The Honeybee and the Robber
This moving/picture book follows an adventurous honeybee as she goes about her busy day, sipping nectar from flowers, avoiding hungry birds, and playing with butterflies. But when a robber bear comes looking for honey, all the bees must rush out to defend their home. 
The Life and Times of the Honeybee
Information about honeybees has never been more interesting. The text and illustrations perfectly complement one another in a concise presentation of facts about the insects both within and outside the hive. Their physical characteristics, division of labor, and role in pollination are fully described. Additional fascinating facts about a bee's year-round activities, the job of the beekeeper, the many products that contain beeswax, and ways honey has been used throughout history are included. Even the "tail-wagging dance" that directs bees to flower locations is simple to follow. There is no index, but a table of contents leads to specific topics. A book that is right on target for young readers.
The Prized Pumpkin
Tori and Jade are best friends until a friendly competition to grow the most prized pumpkin nearly tears their friendship apart! Come along as they create plans, work with an agronomist and beekeeper, learn from their mistakes and successes all in an effort to grow weird, warty, and ginormous pumpkins. The summer of the prized pumpkin competition will be one Tori and Jade will never forget!
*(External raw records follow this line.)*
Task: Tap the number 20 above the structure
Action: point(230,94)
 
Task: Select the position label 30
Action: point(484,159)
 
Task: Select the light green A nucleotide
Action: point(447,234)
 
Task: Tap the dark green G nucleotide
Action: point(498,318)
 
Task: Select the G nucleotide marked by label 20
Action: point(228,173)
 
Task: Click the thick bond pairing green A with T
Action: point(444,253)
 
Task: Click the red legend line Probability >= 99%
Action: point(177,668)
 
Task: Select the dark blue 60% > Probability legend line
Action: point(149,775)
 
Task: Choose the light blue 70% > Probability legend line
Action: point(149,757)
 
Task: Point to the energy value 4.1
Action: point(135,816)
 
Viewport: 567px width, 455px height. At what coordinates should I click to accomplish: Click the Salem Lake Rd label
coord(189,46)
The Soil in Jackie's Garden
Jackie and her garden friends embrace the joys of planting a garden, nurturing and harvesting their own food, and recycling scraps to compost, ensuring that the magical cycle of growth and sustainability continues anew. Science facts about soil, plants, pollinators, decomposers, and more are included on every spread.
The Thing About Bees: A Love Letter
A love poem from a father to his two sons, and a tribute to the bees that pollinate the foods we love to eat. "Sometimes bees can be a bit rude. They fly in your face and prance on your food." And yet...without bees, we might not have strawberries for shortcakes or avocados for tacos! Children are introduced to different kinds of bees, "how not to get stung," and how the things we fear are often things we don't fully understand.